Sayın Ertan, Atalık ailesi ile yönetim arasında yaşananların ne kadarını birinci elden biliyor ya da 2005-2012 arası süreci ne ölçüde takip etti bilmiyorum ama elimden geldiğince 20 senedir yakından izlediğim bu konuda yukarıda yazılanların bir kısmına açıklık getirmek isterim.
Mevcut yönetimle Atalık ailesi arasındaki bağlar zaten yaklaşık 5 yıl önce kopmuştur.
Bir kişinin fikir ve söylemleriyle, uğradığını kabul ettiğiniz haksızlıkların arasında iddia ettiğiniz gibi bir bağlantı olması hukuken kabul edilemez. Mahkemeye giden bir sorununuz olduğunda hakim size dönüp, 'Ama evladım sen de falanca için şunu söylemişsin haklıyken haksız duruma düşmüşsün ' diyemez. Evet Suat Atalık çok ciddi bir takım iddialarda bulunuyor.
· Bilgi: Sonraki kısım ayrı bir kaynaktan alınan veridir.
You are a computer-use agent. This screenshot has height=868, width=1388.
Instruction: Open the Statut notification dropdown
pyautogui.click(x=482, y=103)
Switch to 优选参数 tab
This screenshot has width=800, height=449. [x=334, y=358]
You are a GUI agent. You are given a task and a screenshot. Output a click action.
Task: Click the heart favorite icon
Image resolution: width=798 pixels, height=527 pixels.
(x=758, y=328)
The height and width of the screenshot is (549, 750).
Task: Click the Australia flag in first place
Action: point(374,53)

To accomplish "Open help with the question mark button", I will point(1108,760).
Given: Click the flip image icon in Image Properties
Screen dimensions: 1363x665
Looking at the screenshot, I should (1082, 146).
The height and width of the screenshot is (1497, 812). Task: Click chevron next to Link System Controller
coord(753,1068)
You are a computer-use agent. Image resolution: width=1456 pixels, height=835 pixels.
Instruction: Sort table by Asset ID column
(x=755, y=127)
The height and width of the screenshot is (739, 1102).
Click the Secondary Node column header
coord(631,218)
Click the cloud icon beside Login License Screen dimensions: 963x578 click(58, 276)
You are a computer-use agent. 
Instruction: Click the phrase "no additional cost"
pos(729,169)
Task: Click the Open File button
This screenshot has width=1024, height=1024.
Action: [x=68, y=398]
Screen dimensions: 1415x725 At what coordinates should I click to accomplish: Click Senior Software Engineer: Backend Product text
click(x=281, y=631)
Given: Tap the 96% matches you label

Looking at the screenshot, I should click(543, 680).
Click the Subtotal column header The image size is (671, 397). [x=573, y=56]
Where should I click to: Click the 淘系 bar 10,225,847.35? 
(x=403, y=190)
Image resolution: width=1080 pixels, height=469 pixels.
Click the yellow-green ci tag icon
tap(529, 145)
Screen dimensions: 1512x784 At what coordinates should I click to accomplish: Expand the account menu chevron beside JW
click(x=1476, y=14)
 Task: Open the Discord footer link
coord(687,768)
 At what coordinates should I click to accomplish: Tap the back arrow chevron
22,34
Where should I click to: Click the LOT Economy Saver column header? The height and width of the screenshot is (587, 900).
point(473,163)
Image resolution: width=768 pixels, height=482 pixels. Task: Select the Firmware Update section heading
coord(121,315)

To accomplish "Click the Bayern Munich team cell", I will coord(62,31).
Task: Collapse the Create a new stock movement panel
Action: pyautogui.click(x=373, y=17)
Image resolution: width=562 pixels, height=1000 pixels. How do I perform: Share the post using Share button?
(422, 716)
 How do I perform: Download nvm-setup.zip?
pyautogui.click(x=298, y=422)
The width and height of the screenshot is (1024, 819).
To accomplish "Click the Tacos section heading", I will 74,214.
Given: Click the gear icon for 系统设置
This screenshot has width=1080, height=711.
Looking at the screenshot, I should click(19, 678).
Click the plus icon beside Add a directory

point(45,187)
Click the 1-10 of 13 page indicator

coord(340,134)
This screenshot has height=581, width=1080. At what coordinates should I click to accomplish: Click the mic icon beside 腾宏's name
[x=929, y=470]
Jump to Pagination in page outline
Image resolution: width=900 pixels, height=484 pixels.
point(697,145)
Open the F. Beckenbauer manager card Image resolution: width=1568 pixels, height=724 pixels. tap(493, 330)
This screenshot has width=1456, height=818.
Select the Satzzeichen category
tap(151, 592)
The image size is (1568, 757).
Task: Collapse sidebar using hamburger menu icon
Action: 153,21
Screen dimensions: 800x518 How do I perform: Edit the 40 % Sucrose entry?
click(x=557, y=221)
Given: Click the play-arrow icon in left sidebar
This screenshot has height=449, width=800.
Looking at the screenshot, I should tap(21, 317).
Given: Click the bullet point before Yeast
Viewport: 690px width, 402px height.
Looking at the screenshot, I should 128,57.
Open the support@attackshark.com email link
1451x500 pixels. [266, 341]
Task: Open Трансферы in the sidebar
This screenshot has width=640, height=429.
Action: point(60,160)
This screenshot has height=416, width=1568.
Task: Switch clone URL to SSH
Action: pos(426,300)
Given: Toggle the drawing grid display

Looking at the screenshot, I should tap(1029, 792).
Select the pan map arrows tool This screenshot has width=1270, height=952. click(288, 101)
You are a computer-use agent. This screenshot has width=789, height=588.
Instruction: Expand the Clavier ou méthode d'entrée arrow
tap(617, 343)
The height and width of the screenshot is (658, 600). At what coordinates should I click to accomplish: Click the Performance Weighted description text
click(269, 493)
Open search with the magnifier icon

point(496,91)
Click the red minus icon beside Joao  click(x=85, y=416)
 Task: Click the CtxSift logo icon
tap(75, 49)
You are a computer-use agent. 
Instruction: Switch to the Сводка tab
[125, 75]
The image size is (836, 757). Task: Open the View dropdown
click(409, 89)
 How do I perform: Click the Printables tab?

Bunu yaparken bazı partilerin, oynanış şeklini, turnuva şartlarını, eşlendirmeleri vs örnek gösteriyor ve kendi satranç deneyimlerine dayanarak bunların 'normal' olmadığını söylüyor. Benim yakışıksız kabul edeceğim en önemli konu, bir TSF görevlisinin, yerli - yabancı milli takım antrenörünün veya yönetim kurulu üyesinin çıkıp bu iddialara cevap veremiyor, oyuncusunu korumuyor oluşudur.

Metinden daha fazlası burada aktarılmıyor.